## Extract to read:
As former President Donald Trump faces the possibility of being convicted on federal charges for his handling of classified documents, Trump’s rivals for the GOP nomination are facing more questions about whether they would pardon Trump if elected. 

Former Vice President Mike Pence called the prospect of a potential pardon “premature” on the Clay Travis and Buck Sexton radio show, saying that Trump faces “serious charges” and “does deserve to make his defense,” per NBC News’ Frederica Tunnard. 

Former U.N. Ambassador Nikki Haley and Florida Gov. Ron DeSantis were previously asked about pardoning Trump on that same program. Haley said this week that she was “inclined in favor of a pardon,” because having a president in prison would be “terrible for the country.” DeSantis, who appeared on the program late last month, did not directly answer the question about Trump, but said he would be “aggressive” in issuing pardons

Entrepreneur Vivek Ramaswamy has said he would pardon Trump, and encouraged other presidential candidates to do the same as he stood outside the courthouse where Trump was arraigned on Tuesday.

Former Arkansas Gov. Asa Hutchinson, on the other hand, said on MSNBC Wednesday that it is “simply wrong” for presidential candidates to discuss pardoning Trump.

“President Trump has a powerful voice. He’s using that, and people are following that,” said Hutchinson, a former prosecutor. “So, we need to have other leaders that step up and make it clear that these are very serious allegations that the Republican Party doesn’t tolerate misuse of classified information. We take these allegations seriously.

In other campaign news … 

Trump bucks: Trump’s campaign said it raised $6.6 million in the days after a federal indictment over his handling of classified documents was made public, far less than his haul after he was indicted earlier this year on state charges in a hush money case. Trump also held a fundraiser at his New Jersey golf course after his arraignment, and supporters had to raise or donate $100,000 to get a ticket, per CNBC’s Brian Schwartz.

Wait and see: NBC News’ Sahil Kapur and Scott Wong report on how Republicans in Congress are split on whether they’d support Trump if he’s ultimately convicted

Another one: Miami Mayor Francis Suarez filed paperwork on Wednesday indicating that he is running for president. And a super PAC supporting his presidential bid released a new video ahead of Suarez’s announcement (which could be a run for president) tomorrow. 

En Miami: Trump’s post-arraignment visit at a well-known Cuban restaurant in Miami underscored how Trump has “cemented his yearslong cultivation of the city’s Latino voters,” write NBC News’ Carmen Sesin and Sandra Lilley.

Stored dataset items
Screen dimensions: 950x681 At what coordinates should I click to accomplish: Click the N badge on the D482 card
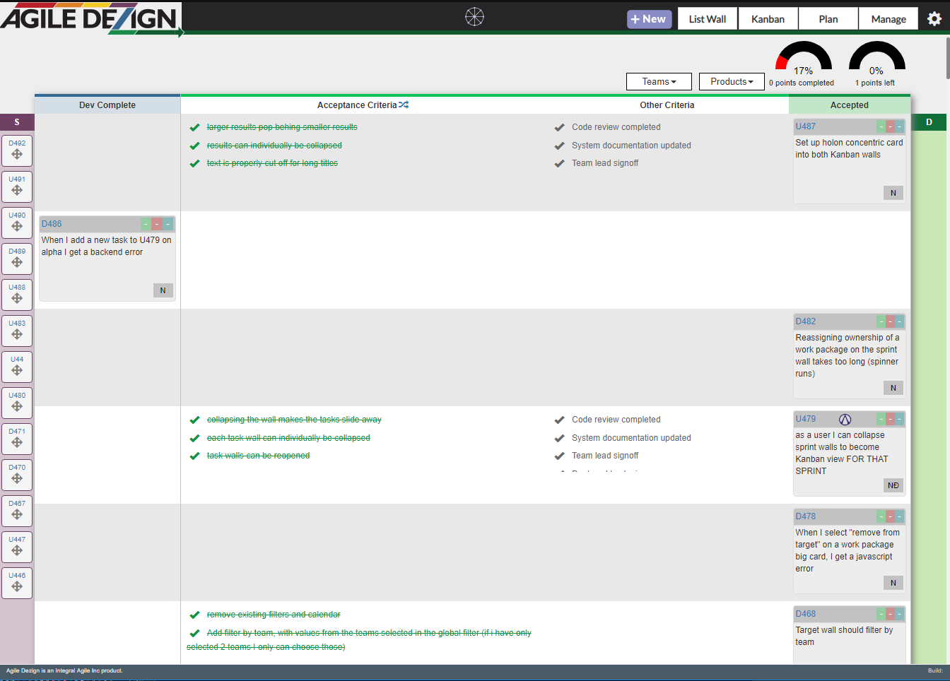tap(893, 388)
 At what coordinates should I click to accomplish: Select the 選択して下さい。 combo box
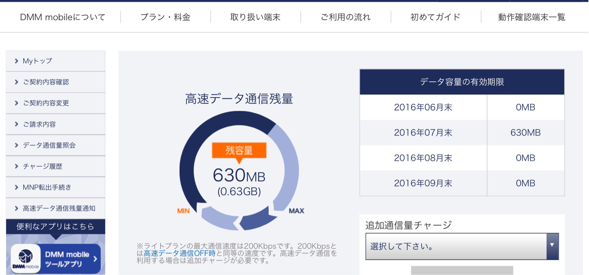pos(462,246)
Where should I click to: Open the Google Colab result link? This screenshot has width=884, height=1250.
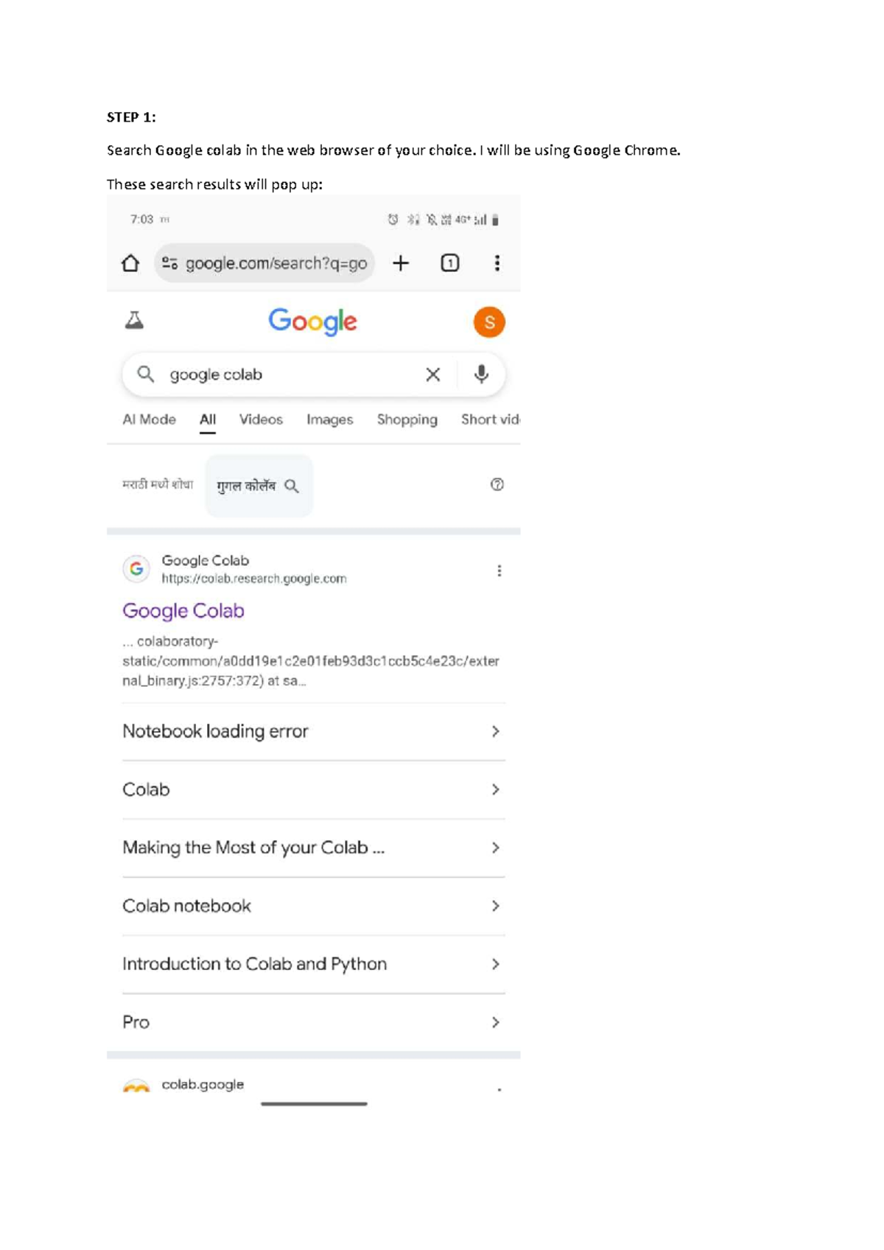tap(183, 610)
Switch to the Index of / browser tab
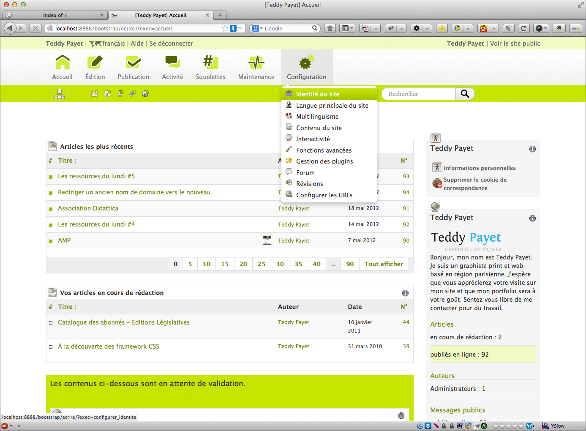Image resolution: width=586 pixels, height=431 pixels. tap(55, 15)
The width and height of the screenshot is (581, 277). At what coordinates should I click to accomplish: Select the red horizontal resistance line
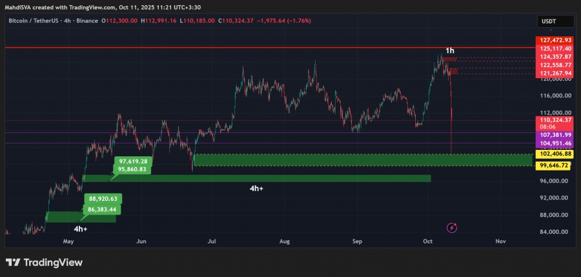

## Problem description:
Pick up the campaign news roundup on the Trump pardon question above and continue it from its last line.

## Result of the exercise:
An early sign of approval from Dem allies: handful of environmental groups, including the League of Conservation voters (which held a dinner Wednesday where Biden spoke) endorsed the president’s re-election Wednesday. The Wall Street Journal reports that the AFL-CIO is expected to endorse President Biden this week. 

Going Green: Activist Cornel West announced he is seeking the Green Party’s presidential nomination

Schiff-ty: The House voted Wednesday to censure Democratic Rep. Adam Schiff, who is running for Senate in California, for his role investigating the Trump campaign’s ties to Russia, with 20 Republicans joining Democrats to block the measure. Schiff has used the attention to his advantage, sending out fundraising emails encouraging supporters to help him “fight back against [Speaker Kevin] McCarthy and MAGA Republicans.”

California dreamin’: Tech executive Lexi Reese has hired some experienced campaign hands as she considers a bid for Senate in California, Politico reports

ICYMI: What ELSE is happening in the world

Secretary of State Antony Blinken is headed to China this weekend for a visit that was postponed after a Chinese spy balloon was discovered flying over the U.S. in February.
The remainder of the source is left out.